VMware HA redesigned
VMware High Availability (HA) is a core infrastructure feature that restarts virtual machines (VMs) within a cluster if the ESXi host they were running on fails. Restarting the VMs means that they are “crash consistent,” so it looks like they lost power and were restarted. VMware HA also works in conjunction with VMware Distributed Resource Scheduler (DRS) to redistribute VMs and their resources in a cluster.
Prior to vSphere 5, VMware HA was based on some quite old software provided by Legato Automated Availability Manager. It was effective, but the underlying architecture was complex to understand and troubleshoot. Up to five ESXi servers acted as primary nodes and all other servers in the cluster were secondary nodes. However, you couldn’t see what server was what type of node unless there was a problem or you ran a PowerCLI script. Furthermore, as this blog points out, VMware High Availability would no longer function if it was running on a blade chassis and all five of the master servers were lost.
In vSphere 5, the underlying architecture of VMware HA has been redesigned and modernized. It no longer uses the Legato software, which VMware replaced with Fault Domain Manager (FDM).
Unlike vSphere 4.1, high availability in vSphere 5 relies on just one master server and all other servers in the HA cluster are available for failover should the first one fail. This way, the master is never a single point of failure, and if it does fail, a re-election occurs very quickly.
New features in vSphere 5 HA
As part of this VMware HA redesign, there are a number of other features you should know about.
Heartbeat monitoring. One of VMware HA’s shortcomings in vSphere 4.1 was that it was overly reliant on the network and domain name system (DNS) to access data stores used to establish a heartbeat. It used the network for heartbeat testing to see which servers were alive. So if there was a network failure, VMware High Availability could erroneously kick in, restart a VM, and, potentially, cause unnecessary downtime. With VMware HA in vSphere 5, both the network and shared data stores are used to see which hosts are available, eliminating unnecessary VM restarts.
Also, vSphere 5 HA no longer uses DNS, which it had relied on to perform administrative tasks via IP and DNS host names, removing another point of failure.
Host isolation detection also improved. Thanks to the data stores used for heartbeat monitoring, VMware HA can determine if a host is isolated from the network (because it can still communicate via data stores) or if it completely crashes (because it isn’t communicating via the network or data stores anymore).
VMware HA also supports IPv6 in vSphere 5.
Simplified log and configuration files. In vSphere 5, you can find VMware HA and FDM log files at /var/log/fdm.log and the configuration file at /etc/opt/vmware/fdm/fdm.cfg. If you want to learn how to use these files, check out these two new VMware Knowledge Base articles: Changing the verbosity of the VMware High Availability Management Agent (FDM) logs and Troubleshooting Fault Domain Manager (FDM) issues.
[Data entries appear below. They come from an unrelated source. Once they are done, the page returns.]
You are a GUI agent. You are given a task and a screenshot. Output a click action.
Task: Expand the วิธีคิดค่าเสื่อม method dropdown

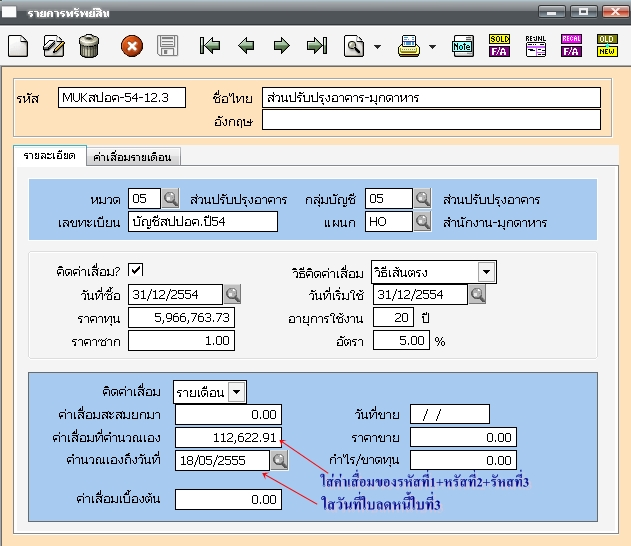485,271
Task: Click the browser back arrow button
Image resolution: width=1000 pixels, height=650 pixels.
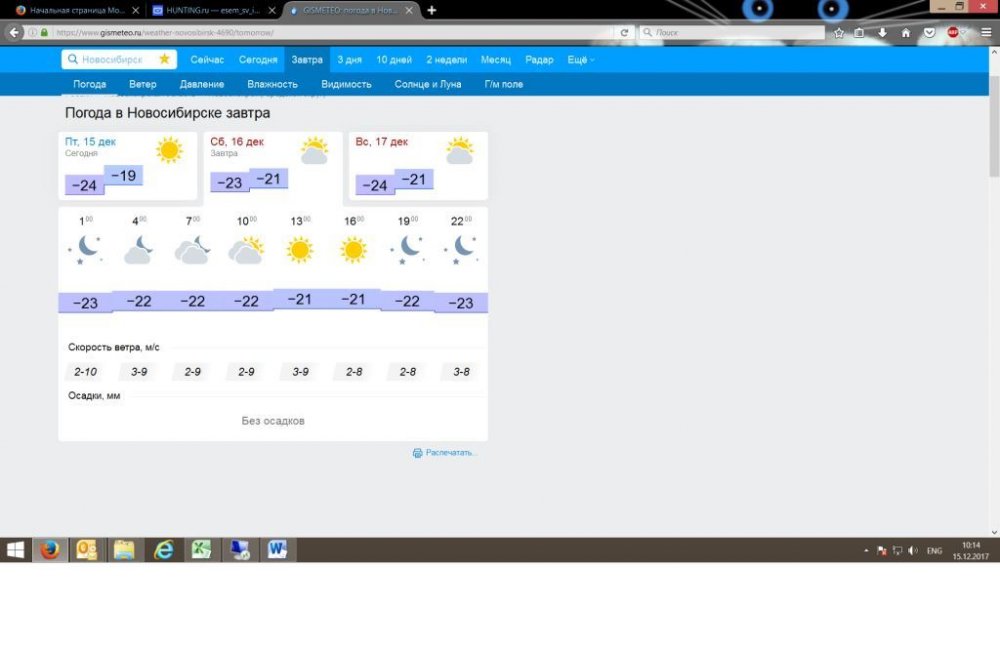Action: point(14,32)
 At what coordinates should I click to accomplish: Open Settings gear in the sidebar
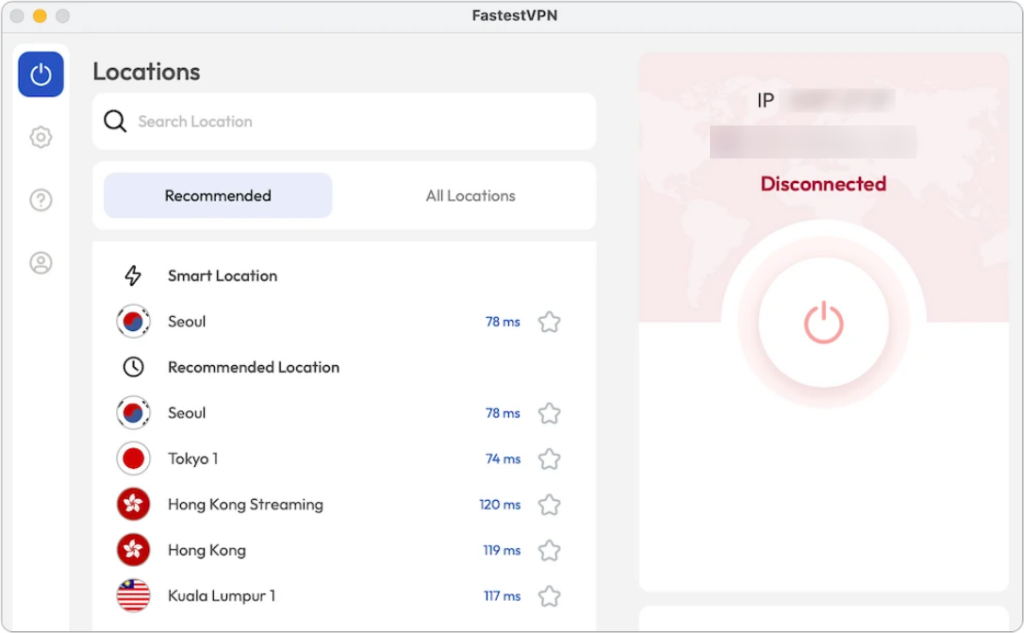tap(41, 137)
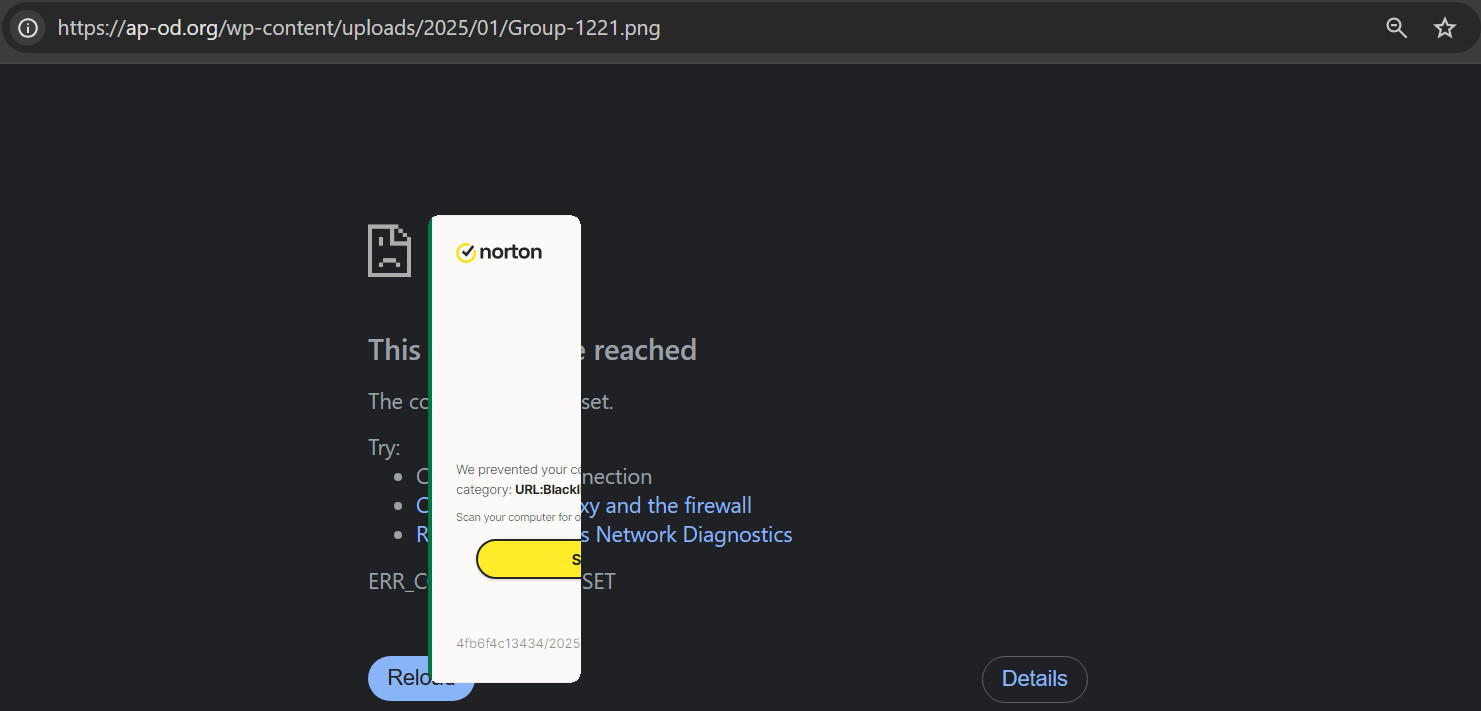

Faster initial install. If you have ever enabled VMware High Availability in an older vSphere cluster with 10 or more hosts, you know that it can take a very long time. With vSphere 5, you’ll find that it takes less than a minute to get VMware HA enabled -- whether it’s on two hosts or 10. This is because FDM is more efficient and better integrated with ESXi.
Enhancements to the user interface. From the perspective of the vSphere 5 client, administering VMware HA looks almost identical to the previous version. One of the enhancements you may notice is that the Cluster Status is different. Here is what each of the three tabs in the Cluster Status looks like:
Figure 1. This is an example of a Cluster Status screen in the Hosts tab.
Figure 2. This is an example of a Cluster Status screen in the VMs tab.
Figure 3. This is an example of a Cluster Status screen in the Heartbeat tab.
Notice that on the last tab, the heartbeat data stores show two data stores available. That brings me to my last point…
The most common VMware HA configuration mistake
Configuration of VMware HA in vSphere 5 isn’t that different from the process in vSphere 4.1. The biggest difference is that you must now have at least two shared data stores between all hosts in the HA cluster.
Large shops may already have five or 10 shared data stores, but for small shops and smaller HA clusters that are used to having just one, this represents a change.
The best way to get VMware High Availability up and running is to use the Cluster Status window. As you can see in this Cluster Status window, I’ve gotten an error saying I haven’t met the minimum requirement to have at least two shared heartbeat data stores between the hosts in my VMware HA cluster:
Figure 4. This shows an error with the number of heartbeat data stores.
Along with vMotion and DRS, VMware HA is likely one of the top three advanced features VMware admins use today. In vSphere 5, the high availability feature has greater scalability, takes less time to implement and reconfigure, is more resilient and is based on 100% VMware code. Make sure you know how VMware HA has changed as you run your real-world implementation and when you take the VMware Certified Professional 5 exam.
This was first published in October 2011